The narrative text imparts to the reader the perspective of the author who guides the reader through appropriate use of words to form a self-contained and coherent world that constitutes a preinterpreted image of reality. The task of biblical interpretation is to understand the meaning of the text in its narrative form. In the words of John Sailhamer, “Our task is not that of explaining what happened to Israel in Old Testament times. Though worthy of our efforts, archaeology and history must not be confused with the task of exegesis and biblical theology. We must not lose sight of the fact that the authors of Scripture have already made it their task to tell us in their texts what happened to Israel. The task that remains for us as readers is that of explaining and proclaiming what they have written. The goal of a text-oriented approach is not revelation in history in the sense of events (res gestae) that must be rendered meaningful. Rather, the goal is a revelation in history in the sense of the meaning of a history recounted in the text of Scripture. [IOTT, p. 72]
It would be helpful to compare the traditional with the critical understanding of biblical narratives by observing how the reader correlates three spheres: (1) the biblical narratives, (2) the historical events depicted by them (ostensive reference), and (3) the world of the reader.
The Precritical Understanding of Meaning in Narrative
In the precritical view of Scripture (Figure 2), the course of the actual historical events, represented in the chart by A – > B – > C (event A [Israel’s sojourn in Egypt] causes Event B [Bondage under Pharoah] which causes Event C [God’s deliverance through the Red Sea]) is precisely [emphasis added] that which is depicted in the biblical narratives (A – > B – > C) and is understood as such by the reader (A – > B – > C)…According to the precritical view, the event in real life happened just as it is recorded in the biblical narratives (Ge 46 – Ex 15) and was to be understood as such by the precritical reader. [IOTT p. 75]
The Critical View of Biblical History
Figure 3 shows that there are fundamental differences between the critical and the precritical view of biblical narrative. In the critical view, the actual event in history (X – > Y – > Z) are not identical with the depiction of these events in the biblical narrative (A – > B – > C). As an example, the biblical text recounting the story of the Israelites’ move into Egypt (A), their enslavement by Pharaoh (B) and their deliverance from Egypt under Moses (C). The actual course of events may turn out to be different. According to many critical scholars, there were no Israelites before the Exodus (X). Only a small band of slaves escaped from of Egypt after crossing a sandbar at low tide and fleeing into the desert (Z).
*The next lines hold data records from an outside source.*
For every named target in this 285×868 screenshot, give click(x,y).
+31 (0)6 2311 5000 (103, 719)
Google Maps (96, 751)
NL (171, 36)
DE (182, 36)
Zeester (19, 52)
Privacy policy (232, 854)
The two accounts not only contradict one another, but critical scholars argue that the meaning of the text should be defined by its ostensive reference or the “real” events at the background (X – > Y – > Z). The narrative meaning (A – > B – > C) is replaced by the meaning of the actual events (X – > Y – > Z) as if that was really what the biblical narratives were about.”
The reason for this change of focus is because of the influence of Deism and the rejection of miracles in contemporary historical criticism. If a biblical narrative contains reports of miracles it must be rejected, and critics should reconstruct the “real’ events behind the text. Hence, for the critical historian, the meaning of the text is based on the ‘real’, critical reconstructed world behind the text (X, Y, Z) rather than the narrated events in the text (A, B, C).
The Conservative Historical View of Biblical History
Some conservatives recognize the need to engage with critical reconstruction of the events behind the texts while maintaining that the events narrated in the text is largely accurate. A compromise is struck by making a slight adjustment to the world behind the text. This is signified by “b” in figure 4.
Though the text is by and large historically accurate, the actual event (b) referred to in the biblical text (B) is adjusted to what reasonable (uncritical) historic method suggests “actually happened.” Since the text is read in terms of its ostensive reference, the reader’s understanding of the meaning of the text is in fact that which he or she knows to have “actually happened” (b) (IOTT, pp. 79-80)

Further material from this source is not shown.